3/25 勉強会
【研究報告】
担当:田口先生
タイトル:遅発性筋痛
- 背景:リハビリテーションやスポーツ分野において,遅発性筋痛(DOMS)の治療や予防はとりわけ重要であり,その神経・分子メカニズムの解明は欠かせない.
- 方法:我々は独自に開発したDOMSの動物モデルを用い,行動薬理学,免疫組織化学,生化学,電気生理学,分子生物学などの多角的実験手法を駆使して,その特徴やメカニズムの解明を試みた.
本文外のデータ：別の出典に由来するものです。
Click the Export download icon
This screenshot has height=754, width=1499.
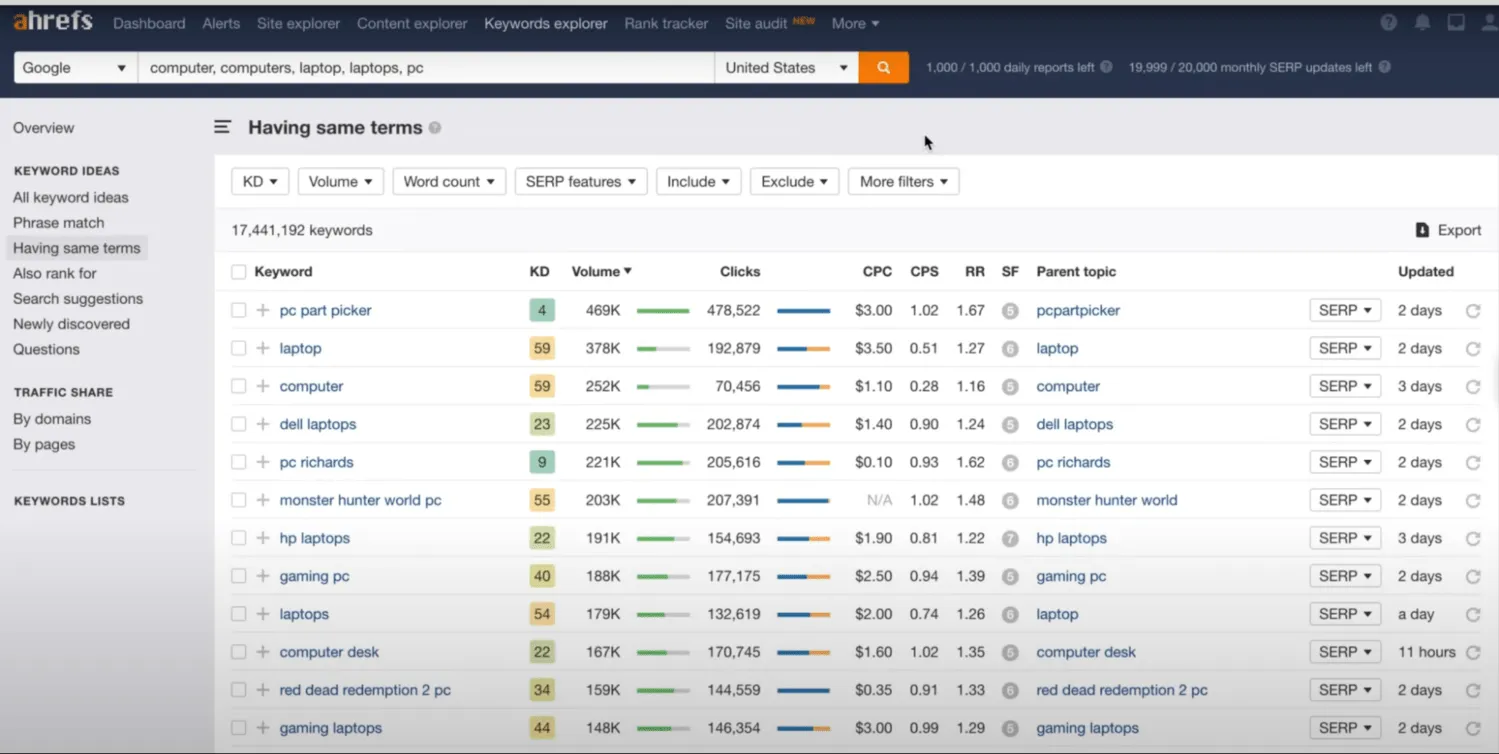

- 結果:①DOMSの発症強度は伸張性収縮の伸張角度と伸張角速度に依存し,伸張範囲が広く伸張速度が速い伸張性収縮はより強くDOMSを発症することがわかった.②神経成長因子やグリア細胞由来神経栄養因子は筋侵害受容器の機械感作を介してDOMSを発症し,両感作因子は相乗効果によりDOMSの発症をより増強することがわかった.③正常では温度受容や酸感受性を担い,機械受容に関わらないとされるイオンチャネル(TRPV1やASIC3)がDOMSにみられる機械痛覚過敏に関わることがわかった.
- 結論と今後の予定:上述の知見はDOMSの神経・分子メカニズムとして重要である.今後,疾患の全容解明に向け,さらなる感作因子の同定を行う予定である.